Problem description: Exact copies of the lines below, from the one with "Given: Open the floating Menu button" up to and including the one with "This screenshot has", are what this calls for; leave out pictures.

Dataset content:
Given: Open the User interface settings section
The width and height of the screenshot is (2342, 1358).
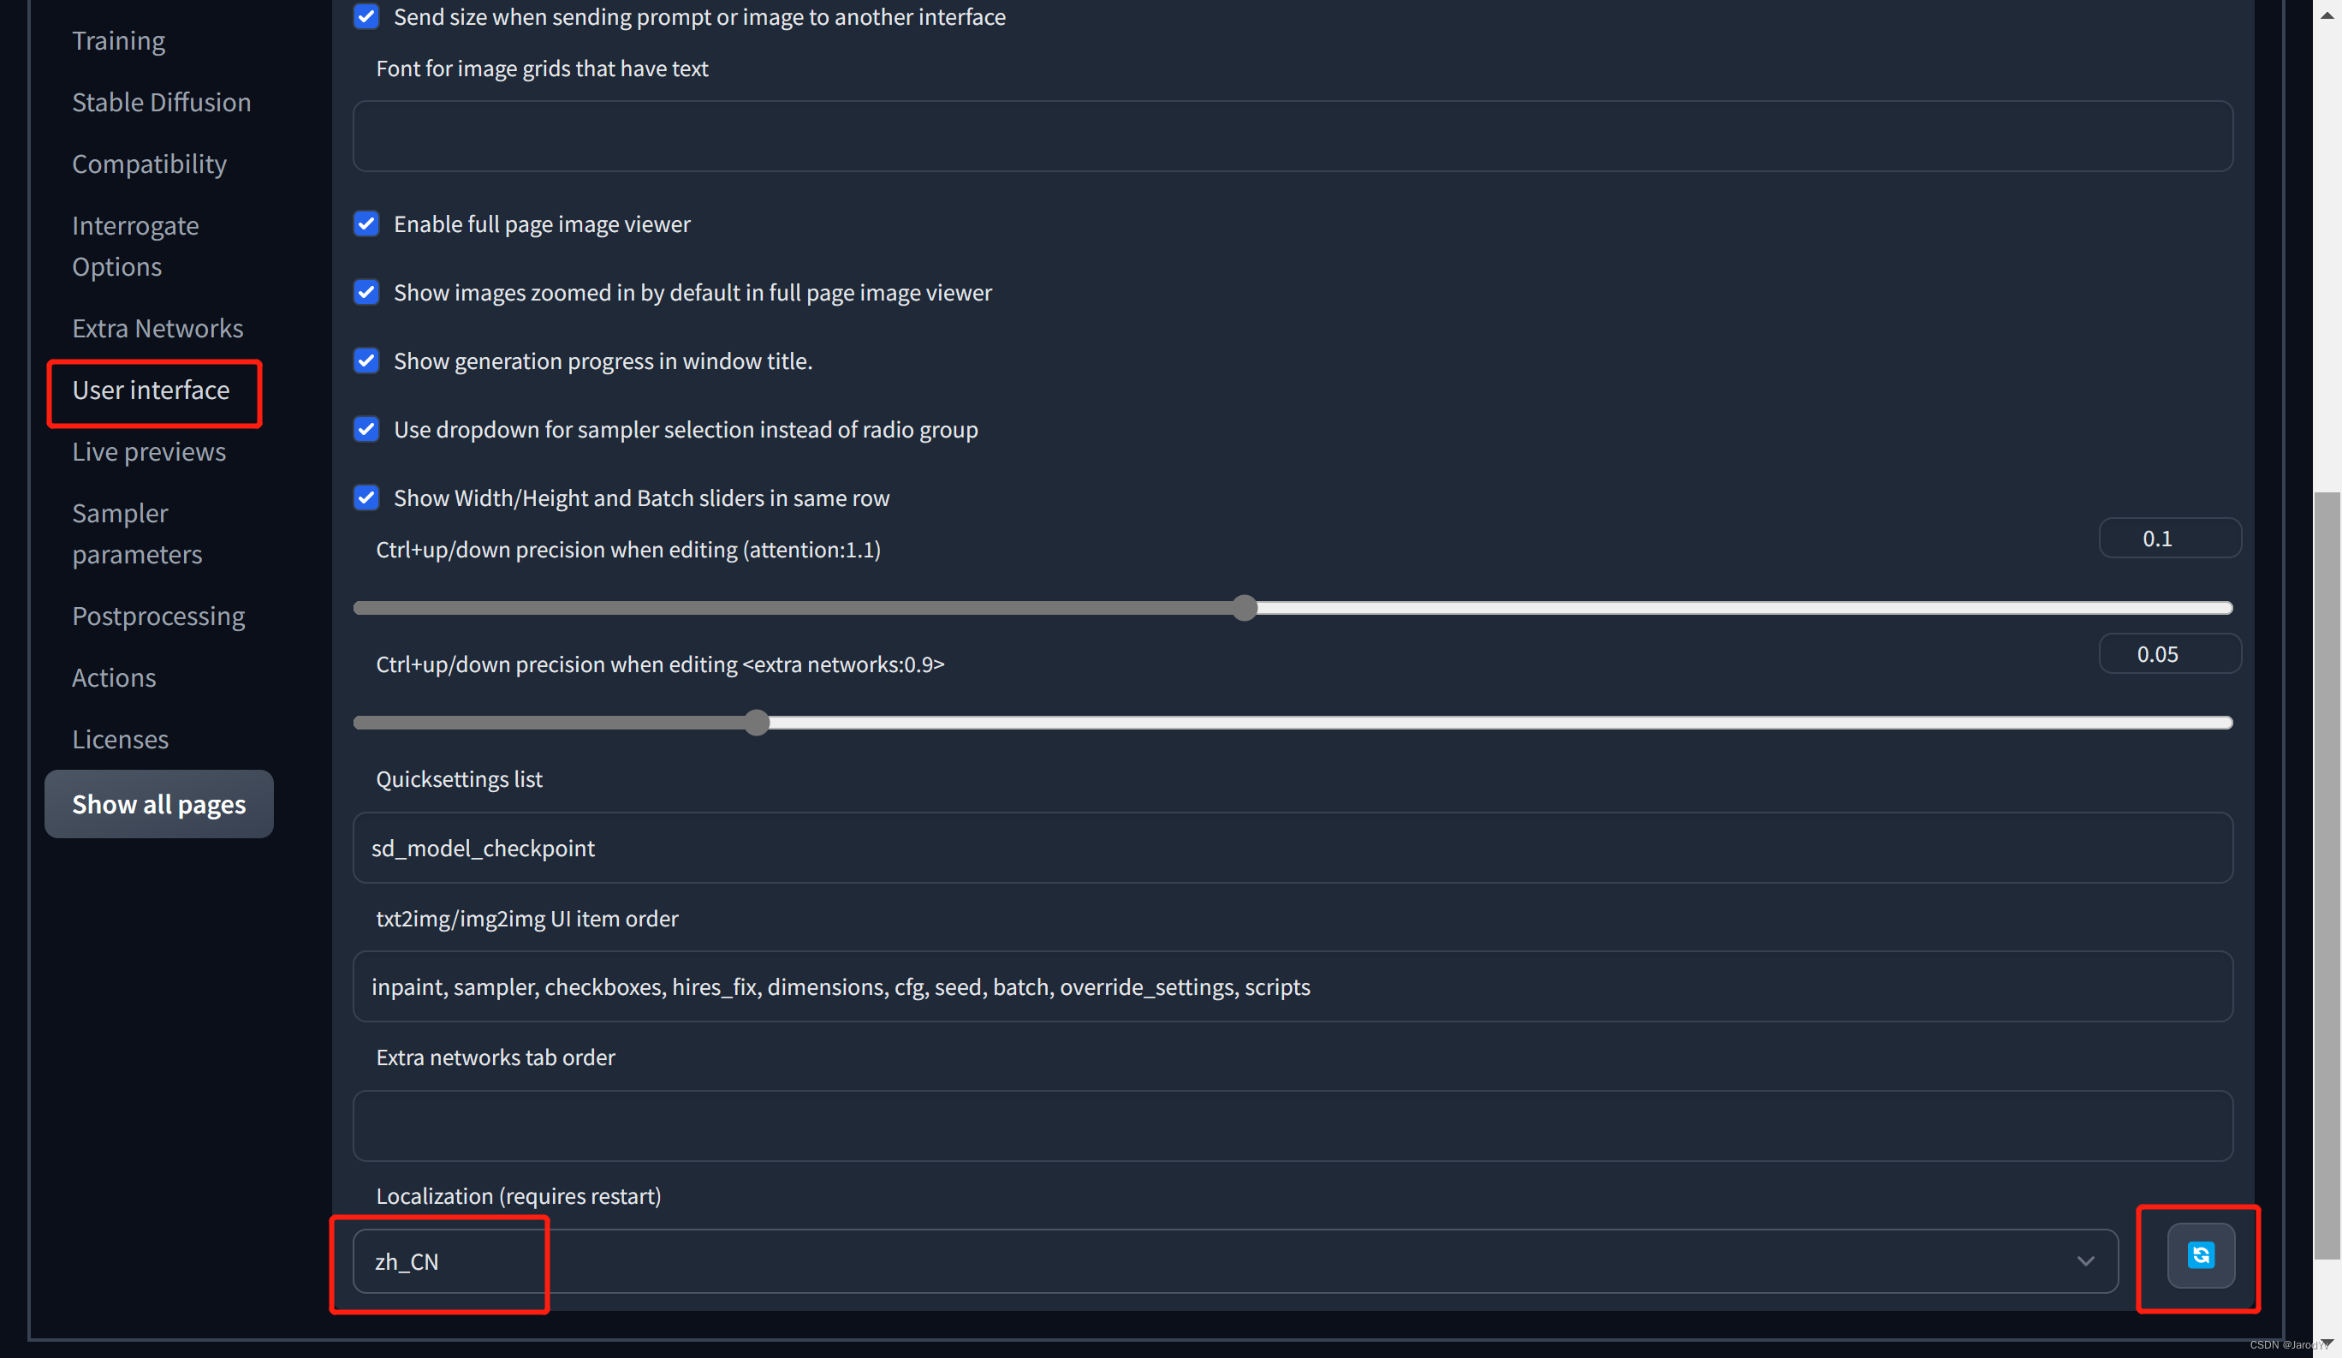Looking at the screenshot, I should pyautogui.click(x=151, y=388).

...

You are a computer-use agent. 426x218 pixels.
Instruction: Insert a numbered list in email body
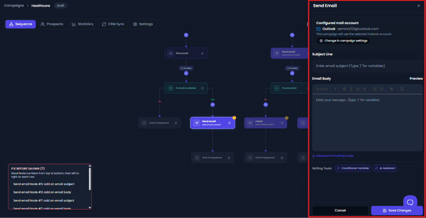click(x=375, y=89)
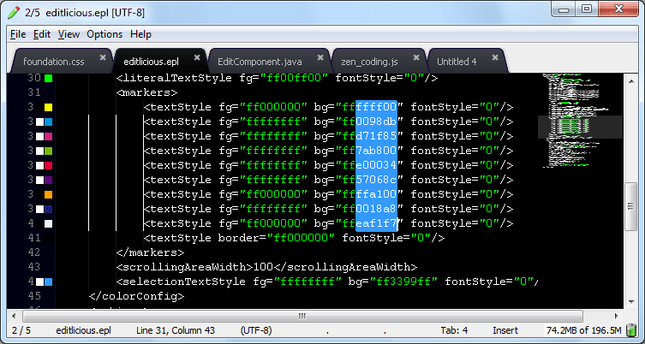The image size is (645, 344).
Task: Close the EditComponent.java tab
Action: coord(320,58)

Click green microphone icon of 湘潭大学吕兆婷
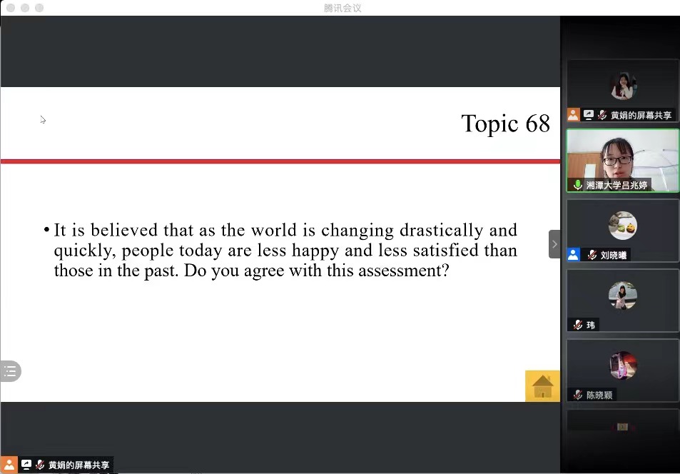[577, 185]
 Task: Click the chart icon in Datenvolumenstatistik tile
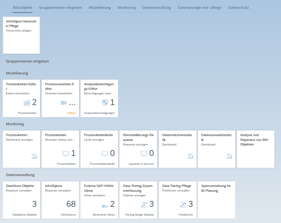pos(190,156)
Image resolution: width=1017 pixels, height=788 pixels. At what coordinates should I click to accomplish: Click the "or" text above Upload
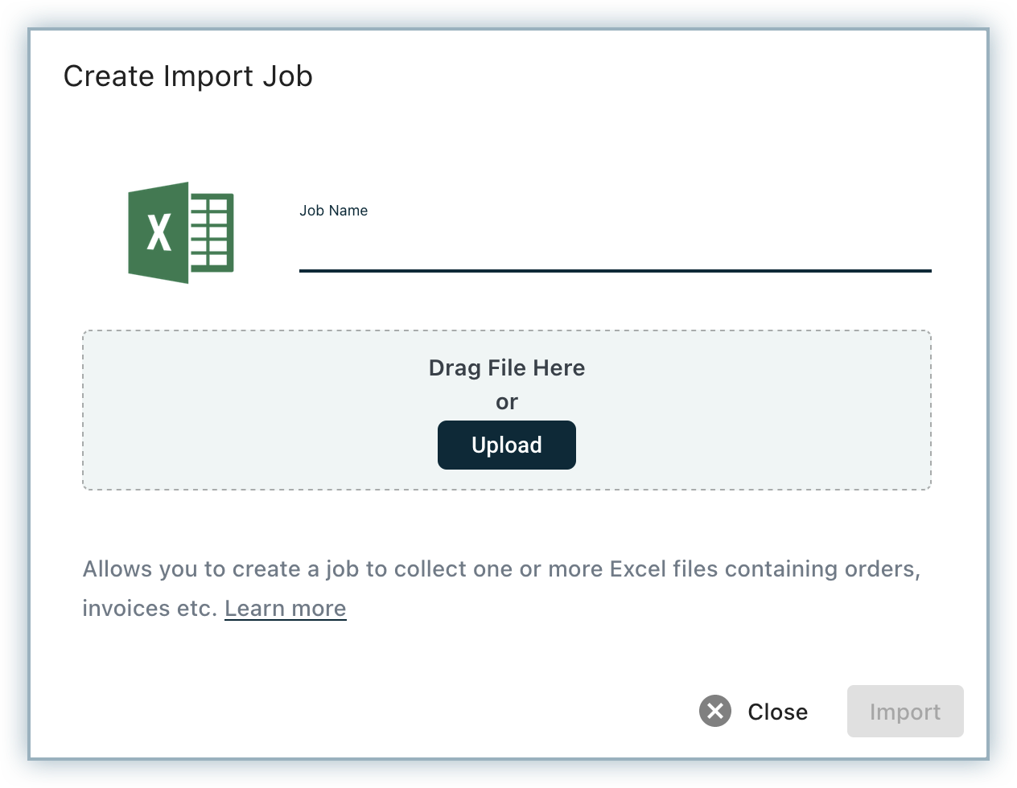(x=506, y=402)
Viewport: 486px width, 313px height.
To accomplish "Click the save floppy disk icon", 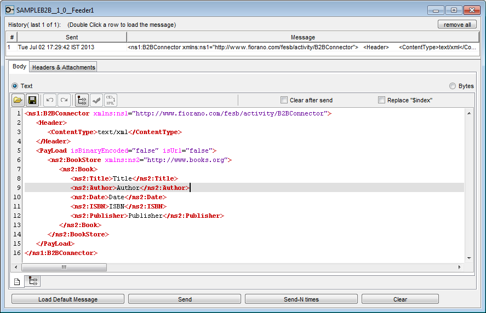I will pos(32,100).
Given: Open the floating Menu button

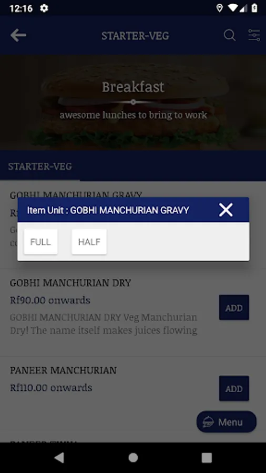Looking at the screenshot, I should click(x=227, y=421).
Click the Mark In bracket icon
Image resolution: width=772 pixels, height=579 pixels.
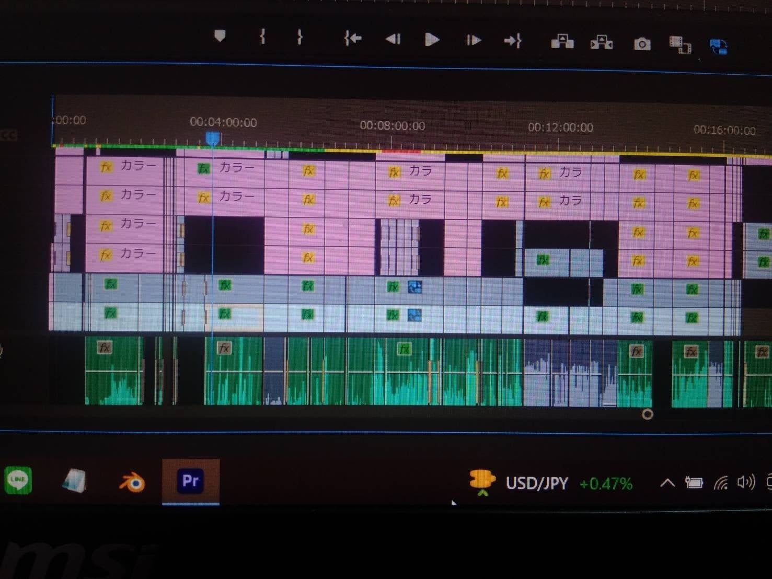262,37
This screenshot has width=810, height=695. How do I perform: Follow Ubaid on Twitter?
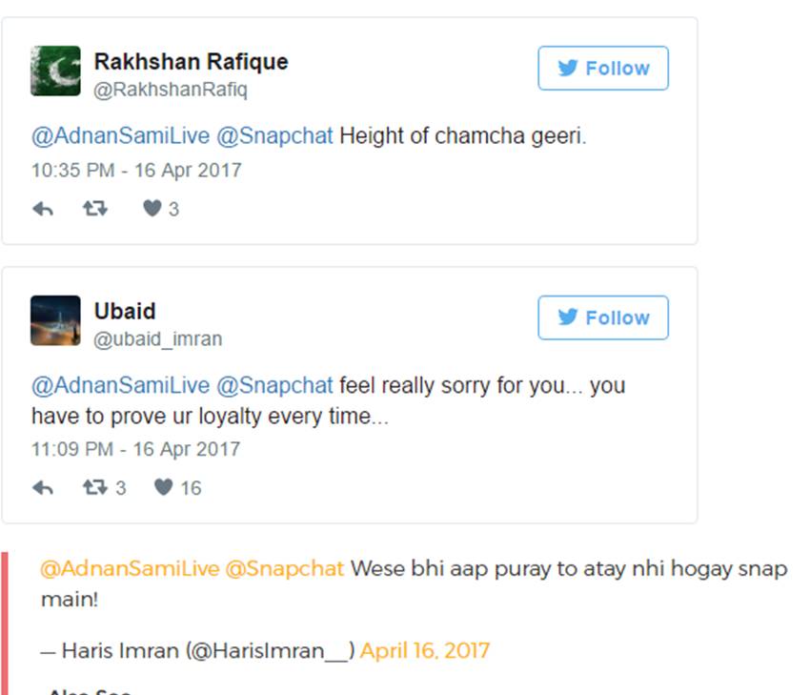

Answer to the exercise:
Given: Open the floating Menu button

Looking at the screenshot, I should click(x=227, y=421).
Click the Mark In bracket icon
Image resolution: width=772 pixels, height=579 pixels.
262,37
This screenshot has width=810, height=695. How do I perform: Follow Ubaid on Twitter?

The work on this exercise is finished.